• [TASK REQUIREMENTS]: Take the lines below from the first through the one that contains "Task: Click the sidebar" and copy them exactly.

Dataset entries:
--------------------------------
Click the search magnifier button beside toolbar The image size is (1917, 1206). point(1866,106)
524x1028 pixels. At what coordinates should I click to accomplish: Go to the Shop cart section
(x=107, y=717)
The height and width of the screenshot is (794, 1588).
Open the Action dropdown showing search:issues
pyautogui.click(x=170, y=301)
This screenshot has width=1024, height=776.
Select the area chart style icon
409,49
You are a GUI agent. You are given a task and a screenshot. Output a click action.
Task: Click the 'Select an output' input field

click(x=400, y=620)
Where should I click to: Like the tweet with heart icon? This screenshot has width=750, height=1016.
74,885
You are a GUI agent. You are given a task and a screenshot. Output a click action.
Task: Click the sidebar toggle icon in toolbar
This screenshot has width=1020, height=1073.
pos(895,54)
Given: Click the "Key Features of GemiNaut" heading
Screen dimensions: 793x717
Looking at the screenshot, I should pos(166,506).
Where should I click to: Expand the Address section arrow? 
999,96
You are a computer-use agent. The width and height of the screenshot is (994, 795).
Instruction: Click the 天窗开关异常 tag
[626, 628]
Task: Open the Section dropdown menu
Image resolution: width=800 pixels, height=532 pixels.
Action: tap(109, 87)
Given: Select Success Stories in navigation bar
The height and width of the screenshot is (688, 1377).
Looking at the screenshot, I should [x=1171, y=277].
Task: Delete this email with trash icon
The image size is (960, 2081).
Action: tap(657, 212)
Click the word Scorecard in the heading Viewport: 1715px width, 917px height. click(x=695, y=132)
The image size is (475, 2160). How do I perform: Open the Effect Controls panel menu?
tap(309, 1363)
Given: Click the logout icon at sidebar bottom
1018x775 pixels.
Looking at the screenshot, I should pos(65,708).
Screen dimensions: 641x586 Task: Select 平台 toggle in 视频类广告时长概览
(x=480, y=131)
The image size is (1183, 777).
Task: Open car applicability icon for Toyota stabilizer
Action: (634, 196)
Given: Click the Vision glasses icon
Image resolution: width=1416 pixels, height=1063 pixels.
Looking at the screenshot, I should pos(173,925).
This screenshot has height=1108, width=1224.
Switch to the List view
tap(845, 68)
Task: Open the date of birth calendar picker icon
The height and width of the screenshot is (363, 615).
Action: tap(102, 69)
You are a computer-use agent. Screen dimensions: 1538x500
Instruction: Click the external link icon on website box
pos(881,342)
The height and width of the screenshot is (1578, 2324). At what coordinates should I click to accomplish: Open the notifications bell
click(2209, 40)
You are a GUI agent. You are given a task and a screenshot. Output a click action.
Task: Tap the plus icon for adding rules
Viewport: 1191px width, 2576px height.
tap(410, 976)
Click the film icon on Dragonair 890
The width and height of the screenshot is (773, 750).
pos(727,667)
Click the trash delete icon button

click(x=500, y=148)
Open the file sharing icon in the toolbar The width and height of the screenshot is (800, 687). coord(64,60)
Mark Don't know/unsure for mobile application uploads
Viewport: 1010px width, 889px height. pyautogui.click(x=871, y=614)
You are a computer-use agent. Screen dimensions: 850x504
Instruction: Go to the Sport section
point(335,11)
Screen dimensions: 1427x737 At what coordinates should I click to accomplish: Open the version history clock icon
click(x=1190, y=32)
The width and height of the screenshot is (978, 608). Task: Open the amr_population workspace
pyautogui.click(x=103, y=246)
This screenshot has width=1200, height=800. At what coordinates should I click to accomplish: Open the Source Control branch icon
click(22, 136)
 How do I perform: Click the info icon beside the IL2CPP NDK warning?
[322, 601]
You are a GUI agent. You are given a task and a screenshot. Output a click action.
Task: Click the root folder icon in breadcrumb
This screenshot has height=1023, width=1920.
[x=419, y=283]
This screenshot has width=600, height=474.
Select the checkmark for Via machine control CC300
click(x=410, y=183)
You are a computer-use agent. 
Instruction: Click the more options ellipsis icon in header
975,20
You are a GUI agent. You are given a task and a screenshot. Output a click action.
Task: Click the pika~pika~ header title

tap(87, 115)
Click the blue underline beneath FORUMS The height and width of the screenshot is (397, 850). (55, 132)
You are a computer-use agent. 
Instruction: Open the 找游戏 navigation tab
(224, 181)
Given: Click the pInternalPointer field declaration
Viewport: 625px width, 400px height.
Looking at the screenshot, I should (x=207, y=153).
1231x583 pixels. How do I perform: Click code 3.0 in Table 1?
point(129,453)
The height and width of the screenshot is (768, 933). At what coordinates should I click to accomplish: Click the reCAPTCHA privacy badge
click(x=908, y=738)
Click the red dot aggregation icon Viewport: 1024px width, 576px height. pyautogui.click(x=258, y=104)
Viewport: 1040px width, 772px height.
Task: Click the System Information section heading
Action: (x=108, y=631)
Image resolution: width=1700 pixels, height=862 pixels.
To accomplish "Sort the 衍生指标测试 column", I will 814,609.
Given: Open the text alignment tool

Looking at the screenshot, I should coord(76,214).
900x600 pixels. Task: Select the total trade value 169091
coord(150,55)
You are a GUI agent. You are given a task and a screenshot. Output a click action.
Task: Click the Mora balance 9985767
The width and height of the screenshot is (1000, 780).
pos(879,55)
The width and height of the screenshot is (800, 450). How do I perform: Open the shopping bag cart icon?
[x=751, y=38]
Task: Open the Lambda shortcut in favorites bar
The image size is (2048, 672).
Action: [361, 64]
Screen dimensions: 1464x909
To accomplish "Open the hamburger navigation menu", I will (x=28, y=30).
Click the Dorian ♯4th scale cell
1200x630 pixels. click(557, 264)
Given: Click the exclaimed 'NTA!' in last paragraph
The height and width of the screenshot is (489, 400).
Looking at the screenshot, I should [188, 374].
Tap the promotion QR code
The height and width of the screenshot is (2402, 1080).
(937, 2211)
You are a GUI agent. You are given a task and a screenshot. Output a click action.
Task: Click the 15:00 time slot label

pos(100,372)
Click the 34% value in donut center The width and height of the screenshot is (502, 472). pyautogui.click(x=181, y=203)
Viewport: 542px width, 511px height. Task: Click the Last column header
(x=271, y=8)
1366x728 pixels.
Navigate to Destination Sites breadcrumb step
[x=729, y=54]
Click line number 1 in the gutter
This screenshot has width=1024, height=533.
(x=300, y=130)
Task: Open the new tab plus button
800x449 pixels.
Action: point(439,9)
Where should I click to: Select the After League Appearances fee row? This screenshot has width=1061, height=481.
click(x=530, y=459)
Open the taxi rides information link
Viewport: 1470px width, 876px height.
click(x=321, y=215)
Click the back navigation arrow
--------------------------------
• [RESULT OF THE EXERCISE]:
Click the search magnifier button beside toolbar The image size is (1917, 1206). point(1866,106)
524x1028 pixels. At what coordinates should I click to accomplish: Go to the Shop cart section
(x=107, y=717)
The height and width of the screenshot is (794, 1588).
Open the Action dropdown showing search:issues
pyautogui.click(x=170, y=301)
This screenshot has width=1024, height=776.
Select the area chart style icon
409,49
You are a GUI agent. You are given a task and a screenshot. Output a click action.
Task: Click the 'Select an output' input field

click(x=400, y=620)
Where should I click to: Like the tweet with heart icon? This screenshot has width=750, height=1016.
74,885
You are a GUI agent. You are given a task and a screenshot. Output a click action.
Task: Click the sidebar toggle icon in toolbar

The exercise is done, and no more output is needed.